Up until now, my daily life consists of walking the dog and searching various platforms for potential jobs. I have made some friends and have a monthly fixed income of 1,000 yuan. I work for a small team doing UI and frontend work, and the atmosphere is harmonious. They are a precious group of friends I have met in Hangzhou. In addition, I have worked on several small projects: rpshare - a file sharing mini-program, Walking the Dog - a mini-program for finding nearby dog walking partners, and Maimo - a WeChat mini-program client for the open-source project usememos. Yes, I still enjoy making mini-programs. I have also studied Node.js + Express backend development. The backend for Walking the Dog is built with Node.js.

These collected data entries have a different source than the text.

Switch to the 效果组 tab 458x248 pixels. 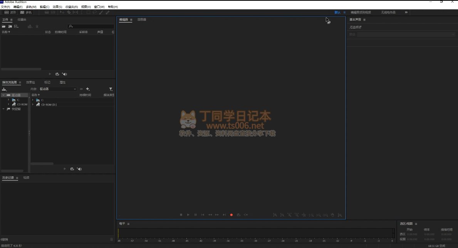coord(30,82)
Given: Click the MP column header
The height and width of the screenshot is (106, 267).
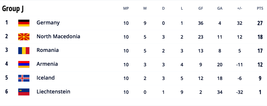Looking at the screenshot, I should tap(126, 9).
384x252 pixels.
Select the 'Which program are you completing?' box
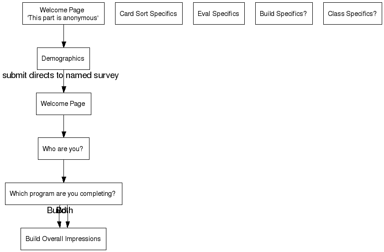click(x=63, y=194)
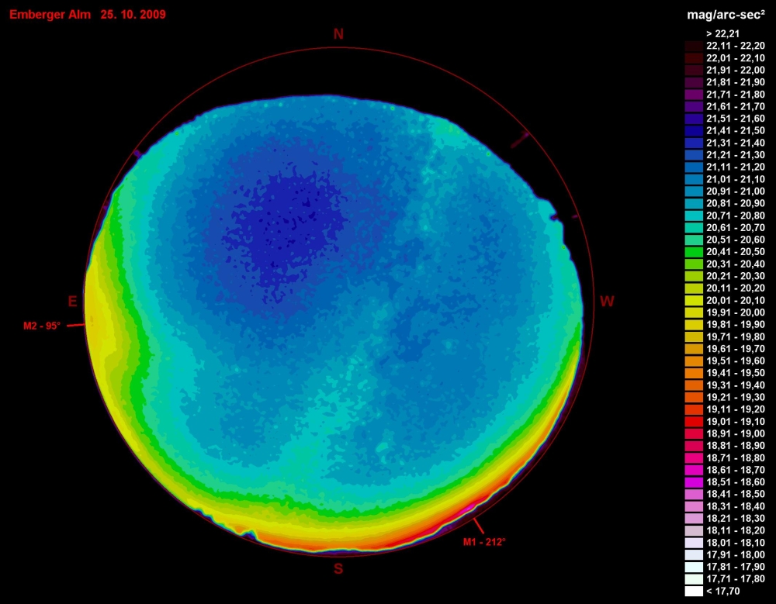
Task: Click the 19,01 - 19,10 red legend swatch
Action: coord(694,421)
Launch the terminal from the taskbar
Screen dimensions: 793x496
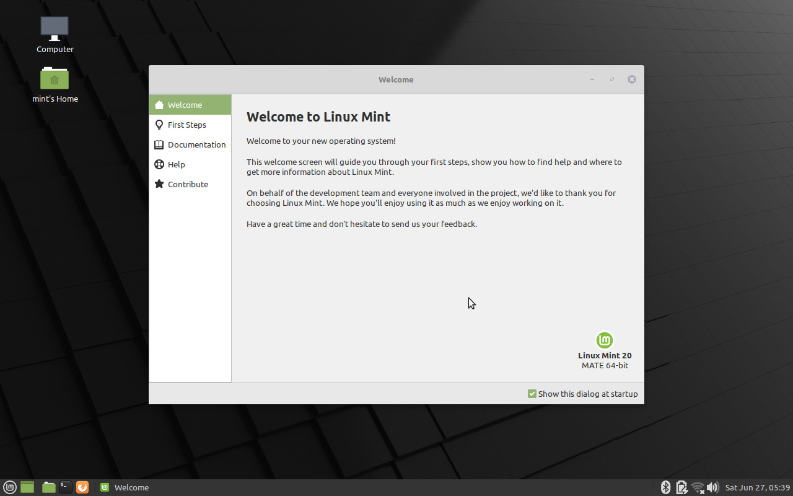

I am gradually moving away from WeChat Cloud Development because the cost of using it is too high...

I have also learned a lot about React. I can now use Next.js to develop complex projects on the web, and I have become more proficient in responsive design for mobile devices. I have also learned a new technology stack called Tailwind CSS, and once you start using it, you can't go back. Tailwind CSS is just too convenient.

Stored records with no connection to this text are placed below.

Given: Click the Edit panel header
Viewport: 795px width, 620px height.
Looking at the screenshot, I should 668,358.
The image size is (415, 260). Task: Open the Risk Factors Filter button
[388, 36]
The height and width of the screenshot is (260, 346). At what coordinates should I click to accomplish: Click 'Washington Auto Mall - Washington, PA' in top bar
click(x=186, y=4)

Since rpshare can no longer be used after WeChat Cloud Development was shut down, I have always wanted to find time to refactor the backend of rpshare. But now I think it may not be necessary. Rpshare is not a good idea. Using WeChat for file sharing is too restrictive. Perhaps I can make it more specialized... Currently, I consider myself capable of being a great frontend developer for mini-programs, a skilled UI designer for mobile devices, a decent backend developer, and a good web frontend developer. This can be considered a major achievement of the year, the fruit of anxiety and pressure.

I still haven't lived the life of an independent developer as I envisioned, nor have I become a freelancer who can live a decent life with continuous "inner peace". However, I have become an uncle. My sister gave birth to a chubby baby this year. He is very cute and can now say "mom" and "dad", which is making my sister urgently train him to call me "uncle". This year, I also sent out red envelopes for the first time during Chinese New Year. It's funny because I have never received a red envelope with such a large amount before. I envy him for having such a good uncle like me!

It is worth mentioning that I am still spending Chinese New Year away from home. I will return home on the 2nd or 5th day after the New Year. My father's health is still okay, but his mind is getting more and more confused. Every time I call, he can't speak for long and gets anxious to hang up the phone... I often tell myself that one day I will regret not spending more time with my family, but every time I am at home, I hear them arguing and forcing me to do things I don't want to do...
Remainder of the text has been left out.